La verdadera historia de Sansón y Dalila (II)



Ensimismado en sus pensamientos, Sansón entró en la peluquería y se sentó maquinalmente en el primer sillón que encontró libre. Esa dichosa Dalila... sería una mujer fantástica si no fuera por su manía de saber la razón de su fuerza colosal. Como que iba a revelarle su secreto mejor guardado... sería forzudo, pero no tonto. Pero le compensaba aguantar la tabarra si a cambio conseguía todo lo demás, concluyó sonriéndose mentalmente.

Vio por el rabillo del ojo como se le acercaba solícito el dueño del establecimiento. Sansón estaba justamente orgulloso de su magnífica melena, la cuidaba con mimo y, en consecuencia, era uno de sus mejores clientes. Así pues, repitió la cantinela de siempre:

-Lavar y recortar las puntas.

Dicho lo cual se quedó amodorrado, cansado como estaba después de su última trifulca con los filisteos.

Con lo que no contaba era con que los peluqueros se encontraban sobrecargados de trabajo, por lo cual el dueño le pidió al encargado que le atendiera y éste, no menos desbordado, recurrió a su vez al único aprendiz que en esos momentos se encontraba libre, sin caer en la cuenta de que se trataba de un macarrilla de barrio beneficiario de un contrato de inserción social, y con escasas posibilidades de verlo renovado, al que había que vigilar muy de cerca para evitar disgustos con los clientes.

El aprendiz en el fondo no era mal chico, pero a una indisciplina innata sumaba unos particulares criterios estéticos, por lo que con la autoexcusa de que no había entendido bien las atropelladas instrucciones de su superior, se sintió libre para aplicar éstos a la frondosa cabellera del adormilado Sansón, toda vez que los pelmazos de sus jefes estaban ocupados con otros clientes.

En consecuencia, al terminar su labor la testa del campeón de los israelitas lucía un hermoso corte de pelo a lo mohicano, con una enhiesta cresta central teñida con vivas bandas escarlatas y amarillas y flanqueada por unas sienes escrupulosamente afeitadas. El efecto era sin duda impresionante como remate de su ciclópea anatomía, como impresionante fue también la sorpresa del decalvado Sansón cuando el sonriente aprendiz le despertó para comunicarle que había concluido su trabajo.

La que se montó en la peluquería es para imaginárselo, y sólo la repentina pérdida de fuerza del coloso impidió que el desdichado aprendiz corriera la misma suerte que los filisteos que habían tenido la mala suerte de cruzarse en su camino, y aun así fue necesario el esfuerzo conjunto de varios peluqueros para sujetarlo mientras el autor del desaguisado huía desaforado.

Sólo cuando el encargado estimó que el aprendiz, a juzgar por la velocidad con que corría, estaría ya refugiado en su barrio fue Sansón liberado, no sin que los que le retenían sufrieran algún que otro descalabro.
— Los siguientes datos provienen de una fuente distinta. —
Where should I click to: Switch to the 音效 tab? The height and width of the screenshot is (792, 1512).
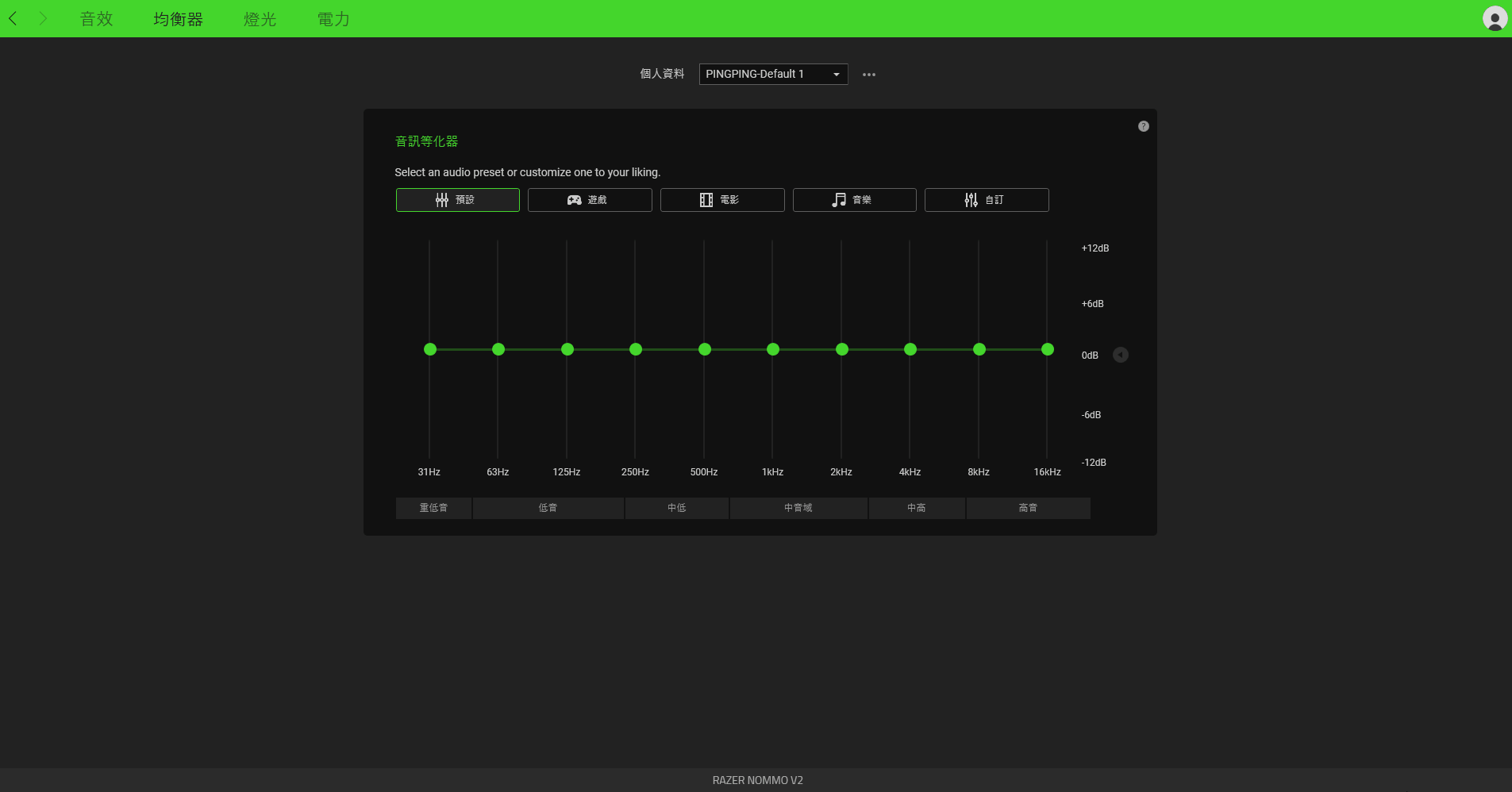point(97,19)
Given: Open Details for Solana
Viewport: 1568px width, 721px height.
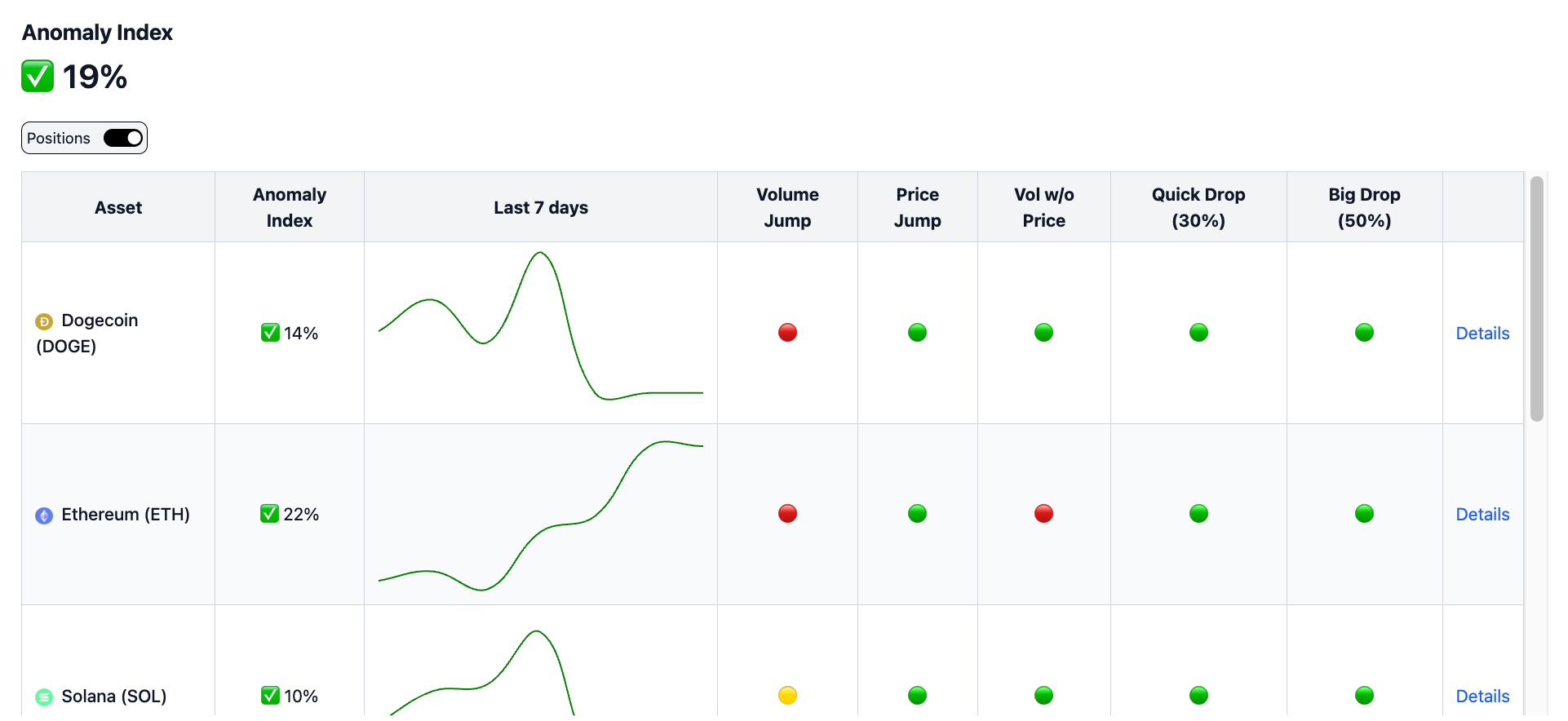Looking at the screenshot, I should point(1482,697).
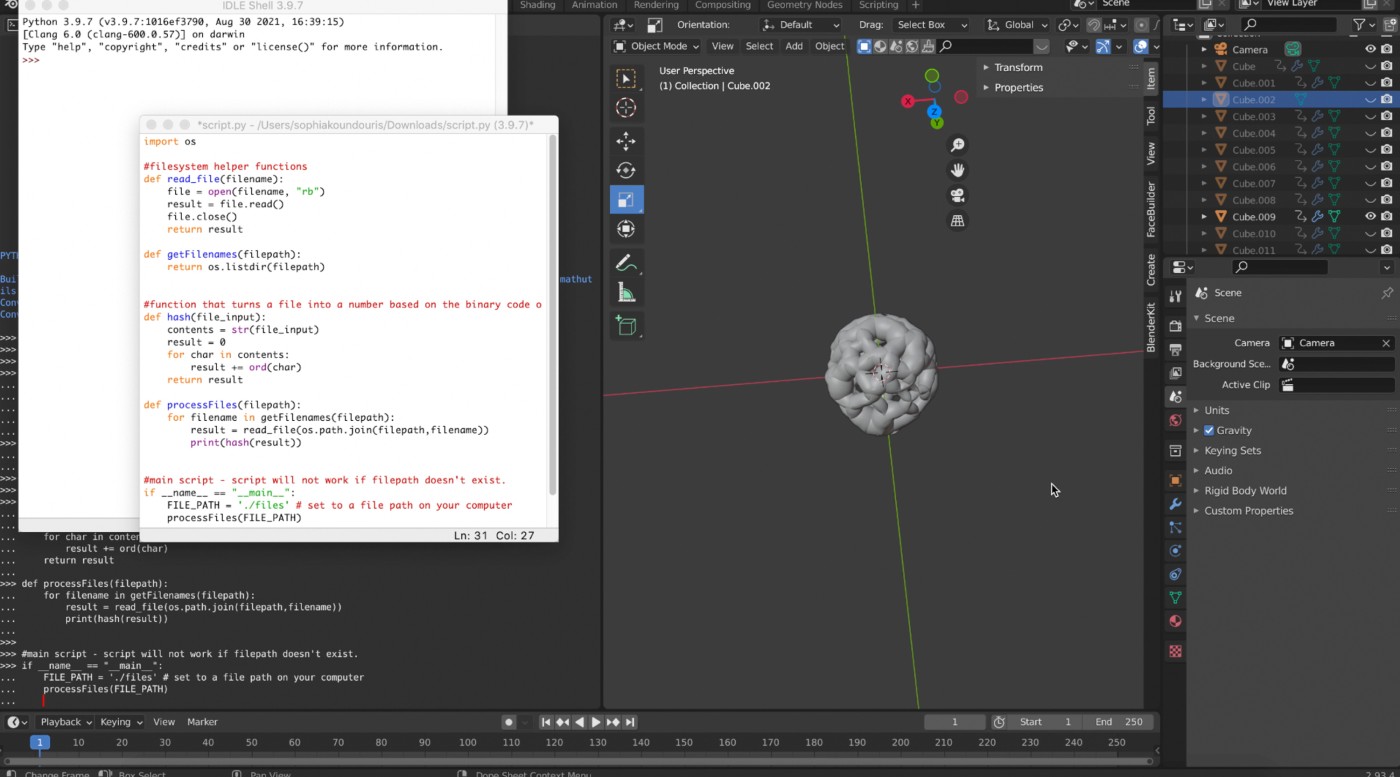The width and height of the screenshot is (1400, 777).
Task: Select the Move tool in viewport toolbar
Action: point(626,141)
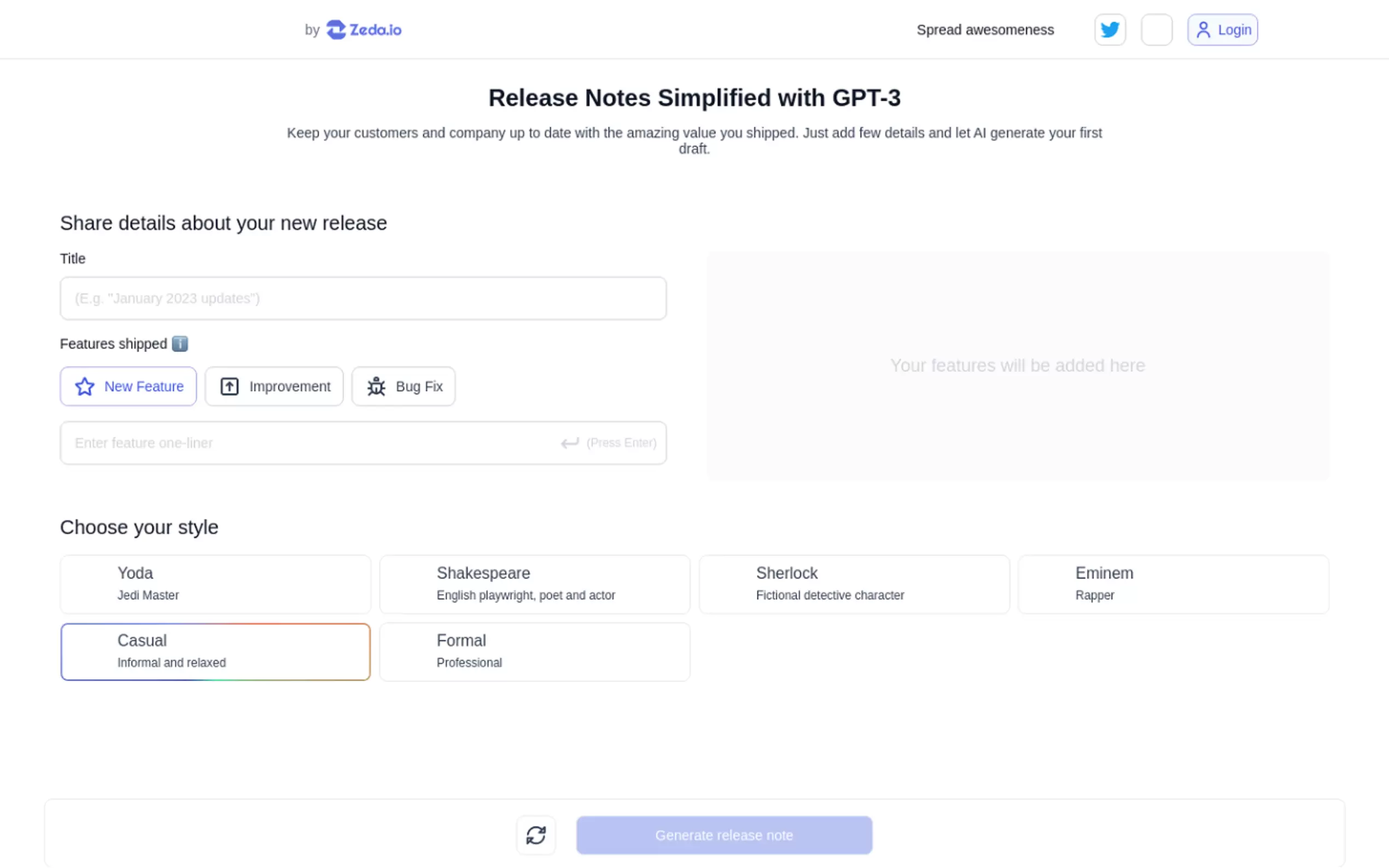Screen dimensions: 1389x868
Task: Focus the release Title input field
Action: [363, 298]
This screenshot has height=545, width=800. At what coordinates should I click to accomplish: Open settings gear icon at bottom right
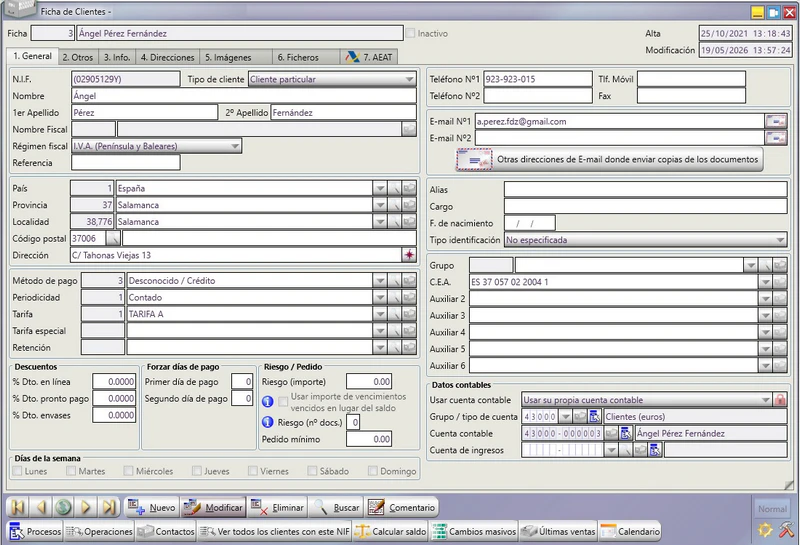coord(765,530)
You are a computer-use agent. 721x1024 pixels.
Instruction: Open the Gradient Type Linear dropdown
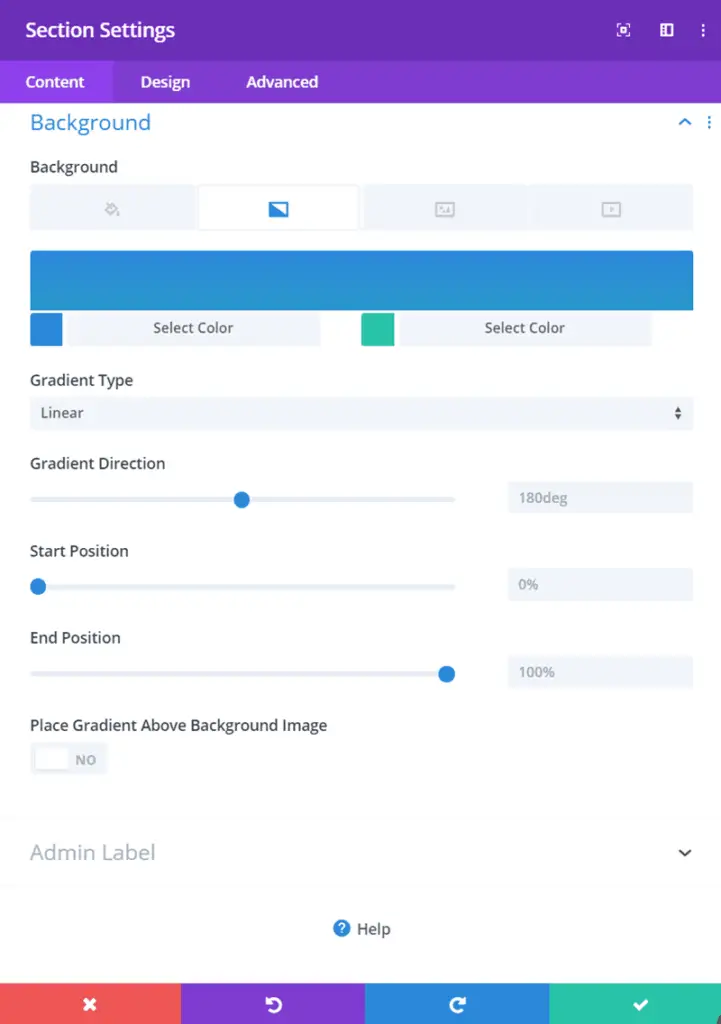click(x=361, y=413)
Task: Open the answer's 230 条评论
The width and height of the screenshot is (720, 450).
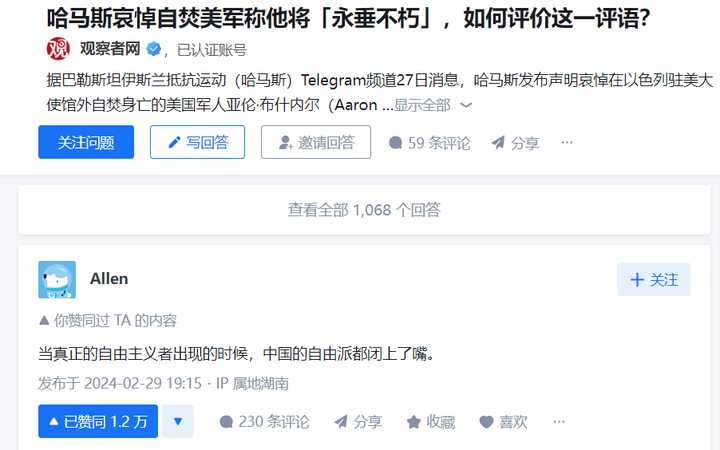Action: click(264, 422)
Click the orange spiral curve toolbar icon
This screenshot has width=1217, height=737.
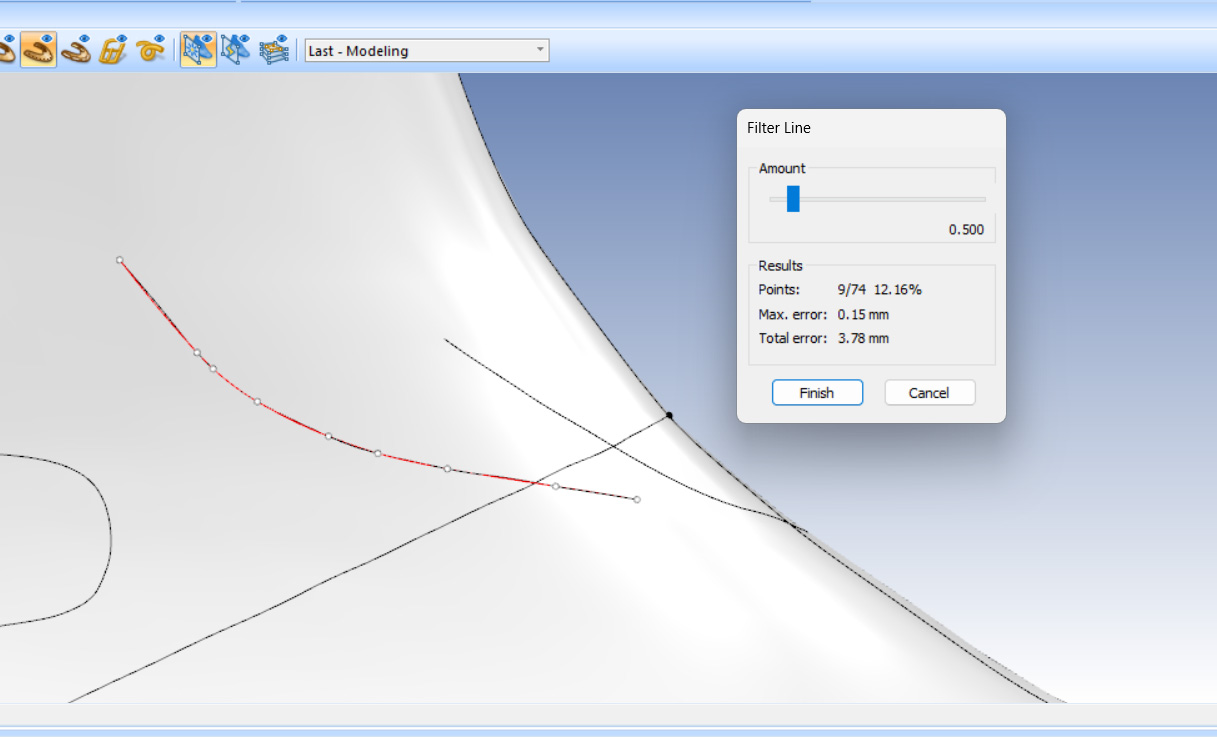point(150,49)
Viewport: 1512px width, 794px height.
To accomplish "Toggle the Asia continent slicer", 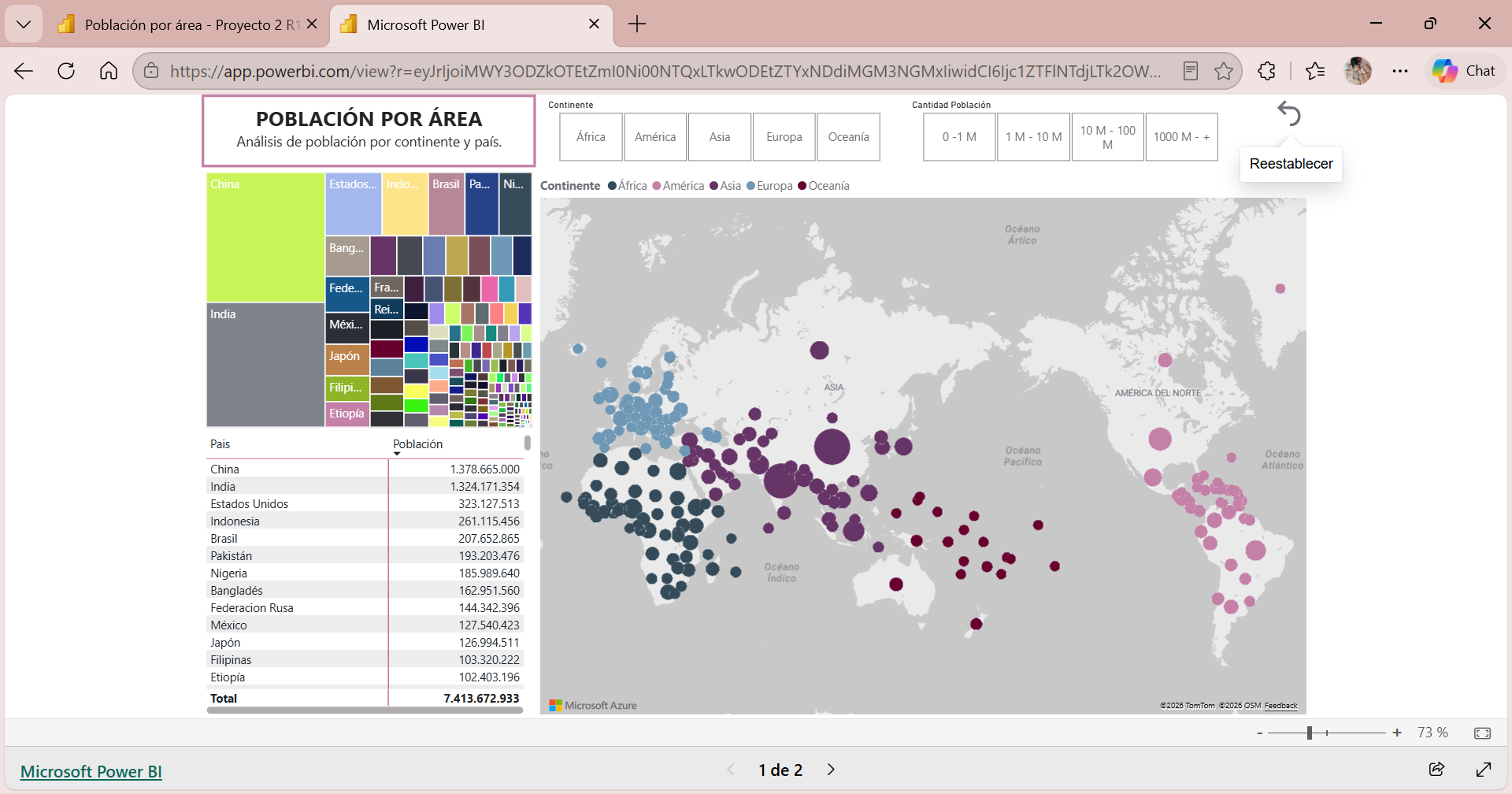I will pyautogui.click(x=720, y=137).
En cuanto a la violencia verbal que salió por su boca, mejor ignorarla en aras del decoro.

Huelga decir que el dueño y el encargado se deshicieron en excusas, le aseguraron que el mameluco no volvería a pisar la peluquería, le prometieron que a partir de entonces ellos mismos se encargarían de atenderlo siempre y se ofrecieron a raparle la cresta, lo único que podían hacer hasta que el pelo le creciera de nuevo. Al fin y al cabo no tardaría demasiado en tener de nuevo su hermosa cabellera, y mientras tanto podría usar un gorro -por fortuna era invierno- o, si lo deseaba, le podrían proporcionar una peluca lo más parecida posible. Lamentaban profundamente el incidente, pero por fortuna, aunque desagradable, no era irreversible. Y si quería una indemnización, estaban dispuestos a dársela sin regateos.

Diciéndoles en voz alta, nada extraordinario dado su recio vozarrón, por donde podían meterse la indemnización, los sillones y hasta los aprendices, Sansón abandonó el local rompiendo el cristal de la puerta de un portazo, al tiempo que se cubría la cabeza y la ridícula cresta con el capacete que afortunadamente había traído consigo.

Mientras rumiaba su indignación, al tiempo que lamentaba que la pérdida de su fuerza le hubiera impedido dejar convertida a la peluquería en un Campo de Agramante, Sansón cayó en la cuenta de que tenía pendiente para dentro de dos días una pelea con un batallón de filisteos, poca cosa para él en condiciones normales, pero en su actual situación... porque, por mucho que lo deseara, era evidente que en apenas dos días no iba a conseguir que le volviera a crecer el pelo.

-En fin, Dios proveerá -se dijo con resignación apretando el paso hacia su casa, donde intentaría eliminar la gomina y teñir la cresta de negro; al menos así quedaría algo mejor que con ese aspecto de payaso.